7 Ways to Restore Your Well Being After a Long Flight
Do you want to see places but dread the long flights? You're not the only one.
Almost everything about flying is unpleasant. Even worst, anticipating the unpleasantness means the agony of the flight experience starts days before the actual flight.
So, developing a strategy to get yourself sorted, as the English say, after a flight is really becoming important.
Remember, once you arrive everyone expects you to be at a hundred percent. If it's a business trip, you're paid to produce. If it's to visit family, they are excited and looking for happiness. If it's a vacation, you are the lucky one.
Your high hopes can help you resuscitate. But given the new realities, here are 7 things you can do to recover your equanimity and reenter the world as humanly as possible.
1. Give your body time to deal with jet lag.
Jet lag can whack you out for days if your travel makes you cross time zones. Some trips may be longer but as long as you don’t cross times zones, you will feel better after a good night sleep.
Despite people’s claims, you can’t escape the impact of a long trip. You can minimize it and make yourself not to stress over it.
Observe how jet lag affects you. Some people take a long time to recover from flights because of the disruption of your sleep-wake cycle. It can take a day or a week.
The body will get back to its cycle so don’t worry about a bit of jet-lag in the form of headache, constipation, tiredness and disorientation. Relax, you will recover.
2. Fight jet lag while you’re still in the air.
Drink lots of water, do some light exercises especially rotating your toes and walking in the aisle whenever you can. Add to this a constant supply of moisturizer for your skin and more likely you will feel less tired and stressed after your long flight.
3. Stress not over it.
This is quite a challenge when your body’s internal clock takes time to adjust to a different time zone. It takes the body approximately one day to change its internal time clock one hour, a problem alien in the past when travel was not in jet speed.
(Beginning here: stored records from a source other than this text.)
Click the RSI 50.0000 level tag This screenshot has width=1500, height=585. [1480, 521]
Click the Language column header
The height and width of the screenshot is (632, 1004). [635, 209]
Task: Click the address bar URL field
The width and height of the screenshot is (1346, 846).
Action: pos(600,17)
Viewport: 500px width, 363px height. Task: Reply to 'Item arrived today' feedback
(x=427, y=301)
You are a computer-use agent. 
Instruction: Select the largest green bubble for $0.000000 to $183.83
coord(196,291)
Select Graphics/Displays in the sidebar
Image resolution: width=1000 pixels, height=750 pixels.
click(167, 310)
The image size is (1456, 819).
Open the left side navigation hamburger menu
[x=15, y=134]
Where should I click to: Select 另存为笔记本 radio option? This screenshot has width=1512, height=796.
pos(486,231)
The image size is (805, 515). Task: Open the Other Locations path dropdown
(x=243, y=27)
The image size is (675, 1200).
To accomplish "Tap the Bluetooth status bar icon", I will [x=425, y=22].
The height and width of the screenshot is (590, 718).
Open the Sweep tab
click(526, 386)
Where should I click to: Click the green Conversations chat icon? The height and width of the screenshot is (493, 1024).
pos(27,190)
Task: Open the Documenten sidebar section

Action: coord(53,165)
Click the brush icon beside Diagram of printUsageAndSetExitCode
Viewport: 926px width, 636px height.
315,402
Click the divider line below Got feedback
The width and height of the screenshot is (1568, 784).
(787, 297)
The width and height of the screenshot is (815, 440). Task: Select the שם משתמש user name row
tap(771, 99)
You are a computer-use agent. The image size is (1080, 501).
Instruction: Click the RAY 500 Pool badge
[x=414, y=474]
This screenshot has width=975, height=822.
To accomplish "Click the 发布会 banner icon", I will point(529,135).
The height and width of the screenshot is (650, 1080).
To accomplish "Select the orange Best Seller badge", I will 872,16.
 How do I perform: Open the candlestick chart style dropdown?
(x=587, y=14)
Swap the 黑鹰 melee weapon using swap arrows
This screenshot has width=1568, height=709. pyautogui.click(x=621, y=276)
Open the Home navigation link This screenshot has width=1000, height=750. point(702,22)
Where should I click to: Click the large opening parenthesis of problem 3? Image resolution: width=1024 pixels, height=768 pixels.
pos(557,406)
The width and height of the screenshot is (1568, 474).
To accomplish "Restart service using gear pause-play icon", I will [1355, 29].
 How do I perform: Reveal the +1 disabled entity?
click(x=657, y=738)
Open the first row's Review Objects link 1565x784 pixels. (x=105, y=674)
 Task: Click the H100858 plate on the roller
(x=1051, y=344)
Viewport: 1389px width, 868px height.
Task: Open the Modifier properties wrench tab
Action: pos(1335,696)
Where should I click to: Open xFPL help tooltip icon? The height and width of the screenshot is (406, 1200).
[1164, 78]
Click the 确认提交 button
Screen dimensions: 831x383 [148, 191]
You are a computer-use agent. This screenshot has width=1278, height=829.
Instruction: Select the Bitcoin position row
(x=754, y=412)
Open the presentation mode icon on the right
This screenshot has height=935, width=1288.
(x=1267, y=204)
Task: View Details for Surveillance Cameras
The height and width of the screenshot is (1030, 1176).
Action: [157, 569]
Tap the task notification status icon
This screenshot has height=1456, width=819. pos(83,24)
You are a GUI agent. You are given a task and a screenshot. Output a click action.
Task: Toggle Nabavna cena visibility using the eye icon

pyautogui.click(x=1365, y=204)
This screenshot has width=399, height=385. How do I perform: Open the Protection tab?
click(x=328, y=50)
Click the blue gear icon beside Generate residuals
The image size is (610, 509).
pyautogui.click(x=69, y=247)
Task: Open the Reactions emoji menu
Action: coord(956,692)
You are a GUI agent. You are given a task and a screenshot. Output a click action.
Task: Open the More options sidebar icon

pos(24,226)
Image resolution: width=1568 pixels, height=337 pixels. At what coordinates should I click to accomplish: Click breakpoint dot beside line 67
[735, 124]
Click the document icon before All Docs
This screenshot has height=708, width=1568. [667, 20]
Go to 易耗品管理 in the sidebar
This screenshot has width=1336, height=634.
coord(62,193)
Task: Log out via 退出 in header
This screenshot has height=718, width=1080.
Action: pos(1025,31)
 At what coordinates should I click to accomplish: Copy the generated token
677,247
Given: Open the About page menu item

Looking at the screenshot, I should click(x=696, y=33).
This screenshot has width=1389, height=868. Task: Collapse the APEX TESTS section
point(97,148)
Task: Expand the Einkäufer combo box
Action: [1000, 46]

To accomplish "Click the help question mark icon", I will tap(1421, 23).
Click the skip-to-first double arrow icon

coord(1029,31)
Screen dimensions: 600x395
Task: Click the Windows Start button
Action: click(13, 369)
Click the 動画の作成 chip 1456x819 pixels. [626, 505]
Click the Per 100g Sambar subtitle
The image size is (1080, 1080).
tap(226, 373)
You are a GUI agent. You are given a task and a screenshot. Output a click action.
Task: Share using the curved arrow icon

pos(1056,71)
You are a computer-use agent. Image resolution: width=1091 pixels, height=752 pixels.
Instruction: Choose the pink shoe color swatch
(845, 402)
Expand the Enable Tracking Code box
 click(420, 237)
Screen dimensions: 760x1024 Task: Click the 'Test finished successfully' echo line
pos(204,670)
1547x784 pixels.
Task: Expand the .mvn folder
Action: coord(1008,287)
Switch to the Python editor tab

Now, with aircraft crossing several time zones in a matter of hours, jet lag has become a major issue. But to agonize over it will just make you feel terrible.
Walk about in the airport and in the plane and think of the success you will get at the end of your journey. Think of the places and experiences you will enjoy when you get to your destination. Think of your joy when you see the people you are visiting. Or, if this is going home, think of how great it will be to stretch out in your own bed.
4. Work around time zone changes.
If you can, schedule your meetings to match time at home when your body is still awake….not at 2:00 early morning when your brain has shifted to neutral and your propeller is just spinning in the air.
5. Go easy with yourself.
Don't turn your carry on into a cement truck. If you have a checked bag, put all of the weight there. Your meds, a change of clothes, power cords, computers and phones, your basic shaving and make-up are all that should be there. Keep it as light as you can so the long trip from plane to the exit doesn't become a mountain climb.
When the plane lands, just slow down. Do not sprint to get your luggage.
Upon arrival, do not do a million things like attend a cousin’s wedding, drive your mother to a ten-hour destination and visit your uncle who lives hundred of miles from the airport.
We did this once and my husband who was driving and myself, fell asleep. Our car swerved into the middle of the road. Luckily, there were no cars around and my husband instantly woke up to correct it. We landed on the sloping side of the road with some damage to the car.
Instead, take a walk to get a few basic groceries, check out a park close to the hotel and while your time there, go to a spa and have a great moisturizing massage or just hang out with your favorite person.
Unwinding is a do it yourself ritual one must learn and if you don’t have one, this is the time to learn.
6. Tuck into the fluids.
Long flights often leave you dehydrated and this contributes to the feeling that your head is filled with cotton wool. Drink plenty of water or anything non-alcoholic.
As well, moisturize yourself. Long flights make your skin dry and itchy. A good soak in the bath and a slather of your favorite moisturizer will make you feel better.
7. Go out and walk.
Check out the closest street if you just arrived in a new place. Find some sunshine so your body can start adjusting its circadian rhythm. This is a bit difficult especially when you feel tired. However, a breath of fresh air is probably what you need.
The walk distracts you from dwelling on your tiredness and stretches your legs allowing better circulation in your system. If you happen to be in Bangkok or Phnom Penh, go in one of the hundreds of places in the streets offering foot massage. Give this a try.